[23816] in North American Network Operators' Group
Re: address spoofing
daemon@ATHENA.MIT.EDU (sthaug@nethelp.no)
Sun Apr 25 06:24:01 1999
To: phil@whistler.intur.net
Cc: atatat@atatdot.net, nanog@merit.edu
From: sthaug@nethelp.no
In-Reply-To: Your message of "Sun, 25 Apr 1999 02:27:38 -0500 (CDT)"

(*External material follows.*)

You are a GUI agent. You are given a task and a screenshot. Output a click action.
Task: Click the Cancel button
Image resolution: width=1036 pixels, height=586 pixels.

Date: Sun, 25 Apr 1999 12:22:35 +0200
Errors-To: owner-nanog-outgoing@merit.edu
> > then, you can have (if you want) another bind listening on other
> > interfaces for other stuff. like the "internal dns" server that you
> > mentioned. or maybe a recursive, caching-only server that listens
> > only on 127.0.0.1. of course...they can speak to each other if need
> > be. :)
>
> I tried 2 instances of BIND and they didn't work right. One functioned
> and the other played dead (very dead ... as in the process blocked and
> would not wake up). One needs 2 separate machines to get it to actually
> work right (times the amount of redundancy desired). If you know the
> magic to make it work right, I'd sure like to know. Maybe some kind of
> lock somewhere?
Works great here. You need to make sure that each bind instance has its
own set of named.conf/zone files/pid file/ndc channel, that they bind to
different interfaces. I also like to force them to have different query
ports, but this shouldn't be necessary as long as they are on different
interfaces.
Steinar Haug, Nethelp consulting, sthaug@nethelp.no